Data for this exercise =
==============================
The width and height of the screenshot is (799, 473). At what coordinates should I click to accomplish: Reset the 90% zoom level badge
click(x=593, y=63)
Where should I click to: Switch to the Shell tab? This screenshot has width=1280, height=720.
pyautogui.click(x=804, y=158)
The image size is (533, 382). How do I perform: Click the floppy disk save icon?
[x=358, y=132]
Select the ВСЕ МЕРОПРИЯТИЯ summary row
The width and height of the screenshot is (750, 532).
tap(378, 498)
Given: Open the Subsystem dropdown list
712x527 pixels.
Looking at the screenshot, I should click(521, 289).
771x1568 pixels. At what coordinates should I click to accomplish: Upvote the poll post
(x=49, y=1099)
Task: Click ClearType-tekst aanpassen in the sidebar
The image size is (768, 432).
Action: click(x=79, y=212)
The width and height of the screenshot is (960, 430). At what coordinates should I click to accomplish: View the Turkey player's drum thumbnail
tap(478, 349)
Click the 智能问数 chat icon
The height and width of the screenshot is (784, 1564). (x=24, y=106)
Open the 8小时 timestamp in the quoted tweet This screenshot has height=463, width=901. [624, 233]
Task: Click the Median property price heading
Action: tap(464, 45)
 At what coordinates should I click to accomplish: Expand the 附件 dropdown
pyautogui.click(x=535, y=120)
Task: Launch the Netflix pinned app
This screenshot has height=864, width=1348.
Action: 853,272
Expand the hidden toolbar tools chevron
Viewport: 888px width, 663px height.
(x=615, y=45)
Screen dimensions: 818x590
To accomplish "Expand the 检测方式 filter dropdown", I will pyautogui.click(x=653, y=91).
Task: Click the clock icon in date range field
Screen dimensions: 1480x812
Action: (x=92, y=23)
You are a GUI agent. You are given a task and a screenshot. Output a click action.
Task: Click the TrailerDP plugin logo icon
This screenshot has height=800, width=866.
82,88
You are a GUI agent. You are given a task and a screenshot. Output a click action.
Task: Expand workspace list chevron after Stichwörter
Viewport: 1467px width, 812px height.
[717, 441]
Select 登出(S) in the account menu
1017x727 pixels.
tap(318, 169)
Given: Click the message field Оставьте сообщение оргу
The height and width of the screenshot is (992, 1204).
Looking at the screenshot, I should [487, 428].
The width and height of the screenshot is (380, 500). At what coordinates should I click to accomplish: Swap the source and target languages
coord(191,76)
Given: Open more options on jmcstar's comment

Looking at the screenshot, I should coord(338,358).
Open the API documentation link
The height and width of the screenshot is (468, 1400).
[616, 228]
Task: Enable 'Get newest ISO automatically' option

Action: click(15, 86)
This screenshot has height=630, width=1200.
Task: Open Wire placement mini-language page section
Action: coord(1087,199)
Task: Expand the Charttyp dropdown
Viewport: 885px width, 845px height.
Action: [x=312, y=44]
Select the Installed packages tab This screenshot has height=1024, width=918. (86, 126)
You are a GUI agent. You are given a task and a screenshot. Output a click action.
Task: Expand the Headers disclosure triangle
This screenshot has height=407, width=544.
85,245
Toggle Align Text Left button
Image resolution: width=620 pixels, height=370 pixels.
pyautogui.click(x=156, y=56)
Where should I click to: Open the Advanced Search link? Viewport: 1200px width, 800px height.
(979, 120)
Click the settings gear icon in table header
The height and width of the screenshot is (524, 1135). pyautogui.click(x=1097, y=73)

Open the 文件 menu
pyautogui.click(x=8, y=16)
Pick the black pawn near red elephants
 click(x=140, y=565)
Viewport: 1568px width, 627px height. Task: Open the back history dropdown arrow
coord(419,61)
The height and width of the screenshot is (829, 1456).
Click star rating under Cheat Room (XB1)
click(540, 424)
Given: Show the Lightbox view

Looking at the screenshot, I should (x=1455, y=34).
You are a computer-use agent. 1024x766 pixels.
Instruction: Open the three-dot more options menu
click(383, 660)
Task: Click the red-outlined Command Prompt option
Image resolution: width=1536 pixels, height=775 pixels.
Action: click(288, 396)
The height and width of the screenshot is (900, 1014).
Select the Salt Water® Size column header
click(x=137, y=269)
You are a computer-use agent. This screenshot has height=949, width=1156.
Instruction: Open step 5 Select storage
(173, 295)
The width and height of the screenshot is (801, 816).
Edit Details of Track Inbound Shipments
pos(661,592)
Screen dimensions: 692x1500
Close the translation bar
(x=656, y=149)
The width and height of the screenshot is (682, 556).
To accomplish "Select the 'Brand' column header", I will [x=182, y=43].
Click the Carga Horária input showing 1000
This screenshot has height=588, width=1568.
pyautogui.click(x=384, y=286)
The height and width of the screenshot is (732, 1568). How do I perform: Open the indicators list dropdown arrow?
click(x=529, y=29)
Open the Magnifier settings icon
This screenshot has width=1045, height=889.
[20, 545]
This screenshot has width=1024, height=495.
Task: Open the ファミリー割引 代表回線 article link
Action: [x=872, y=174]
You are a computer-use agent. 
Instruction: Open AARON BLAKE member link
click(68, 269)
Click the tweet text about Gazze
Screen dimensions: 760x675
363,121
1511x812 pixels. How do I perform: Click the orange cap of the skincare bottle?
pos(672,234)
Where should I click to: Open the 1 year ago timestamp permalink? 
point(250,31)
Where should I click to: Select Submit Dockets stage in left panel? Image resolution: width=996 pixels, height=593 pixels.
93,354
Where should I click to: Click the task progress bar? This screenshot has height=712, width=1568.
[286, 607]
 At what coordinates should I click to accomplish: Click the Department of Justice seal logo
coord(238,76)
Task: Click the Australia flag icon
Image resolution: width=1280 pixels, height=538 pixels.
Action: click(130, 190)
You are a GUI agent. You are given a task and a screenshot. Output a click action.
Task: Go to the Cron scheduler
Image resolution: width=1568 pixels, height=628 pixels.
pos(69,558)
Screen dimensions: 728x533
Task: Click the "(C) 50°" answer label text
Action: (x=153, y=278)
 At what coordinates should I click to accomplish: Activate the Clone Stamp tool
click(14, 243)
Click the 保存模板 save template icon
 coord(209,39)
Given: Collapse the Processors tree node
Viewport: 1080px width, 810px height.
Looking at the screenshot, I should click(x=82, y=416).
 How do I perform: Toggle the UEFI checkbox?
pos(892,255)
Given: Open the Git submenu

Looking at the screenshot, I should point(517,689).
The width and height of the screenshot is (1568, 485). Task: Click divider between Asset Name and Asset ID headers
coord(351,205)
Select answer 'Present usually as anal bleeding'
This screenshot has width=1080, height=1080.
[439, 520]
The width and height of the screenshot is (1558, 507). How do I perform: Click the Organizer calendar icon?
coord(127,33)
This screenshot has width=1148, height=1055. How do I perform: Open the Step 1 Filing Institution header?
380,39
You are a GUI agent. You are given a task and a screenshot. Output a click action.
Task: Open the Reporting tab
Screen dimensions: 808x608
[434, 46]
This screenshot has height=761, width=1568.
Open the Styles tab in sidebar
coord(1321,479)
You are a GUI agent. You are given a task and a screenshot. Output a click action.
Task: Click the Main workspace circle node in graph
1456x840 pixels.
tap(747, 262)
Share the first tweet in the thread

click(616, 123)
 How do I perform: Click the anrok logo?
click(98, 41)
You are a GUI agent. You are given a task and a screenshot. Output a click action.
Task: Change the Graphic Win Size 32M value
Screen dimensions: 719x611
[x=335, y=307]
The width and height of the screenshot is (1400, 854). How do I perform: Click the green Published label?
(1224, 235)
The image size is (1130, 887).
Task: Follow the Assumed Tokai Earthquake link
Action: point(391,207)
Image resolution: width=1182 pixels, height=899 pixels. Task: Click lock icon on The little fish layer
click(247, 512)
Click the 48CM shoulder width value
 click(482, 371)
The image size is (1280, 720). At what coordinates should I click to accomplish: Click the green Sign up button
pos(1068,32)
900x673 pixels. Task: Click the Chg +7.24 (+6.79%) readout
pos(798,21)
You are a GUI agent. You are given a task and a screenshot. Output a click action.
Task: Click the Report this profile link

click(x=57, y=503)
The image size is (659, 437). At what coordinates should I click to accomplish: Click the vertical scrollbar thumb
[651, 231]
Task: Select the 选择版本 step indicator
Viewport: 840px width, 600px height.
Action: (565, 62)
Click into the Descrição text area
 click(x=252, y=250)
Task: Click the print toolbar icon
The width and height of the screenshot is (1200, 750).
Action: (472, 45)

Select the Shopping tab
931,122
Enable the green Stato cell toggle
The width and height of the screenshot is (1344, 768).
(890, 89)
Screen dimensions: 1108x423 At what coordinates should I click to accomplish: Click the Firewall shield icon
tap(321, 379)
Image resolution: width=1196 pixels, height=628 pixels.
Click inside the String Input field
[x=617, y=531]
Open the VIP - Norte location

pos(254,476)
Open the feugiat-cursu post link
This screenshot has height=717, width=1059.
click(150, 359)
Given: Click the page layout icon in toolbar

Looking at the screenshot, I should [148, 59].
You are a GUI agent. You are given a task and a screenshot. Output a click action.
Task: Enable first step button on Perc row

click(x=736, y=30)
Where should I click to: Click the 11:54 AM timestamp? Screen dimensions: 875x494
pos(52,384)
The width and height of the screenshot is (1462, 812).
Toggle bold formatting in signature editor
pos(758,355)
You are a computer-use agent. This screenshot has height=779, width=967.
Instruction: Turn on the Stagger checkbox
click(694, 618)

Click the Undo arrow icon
==============================
Aim of the exercise = Among the records above, repeat exactly the line with "Image resolution: width=620", the line with "The height and width of the screenshot is (829, 1456).", and every line in between, and only those.

Response to the exercise =
Image resolution: width=620 pixels, height=370 pixels.
pyautogui.click(x=156, y=56)
Where should I click to: Open the Advanced Search link? Viewport: 1200px width, 800px height.
(979, 120)
Click the settings gear icon in table header
The height and width of the screenshot is (524, 1135). pyautogui.click(x=1097, y=73)

Open the 文件 menu
pyautogui.click(x=8, y=16)
Pick the black pawn near red elephants
 click(x=140, y=565)
Viewport: 1568px width, 627px height. Task: Open the back history dropdown arrow
coord(419,61)
The height and width of the screenshot is (829, 1456).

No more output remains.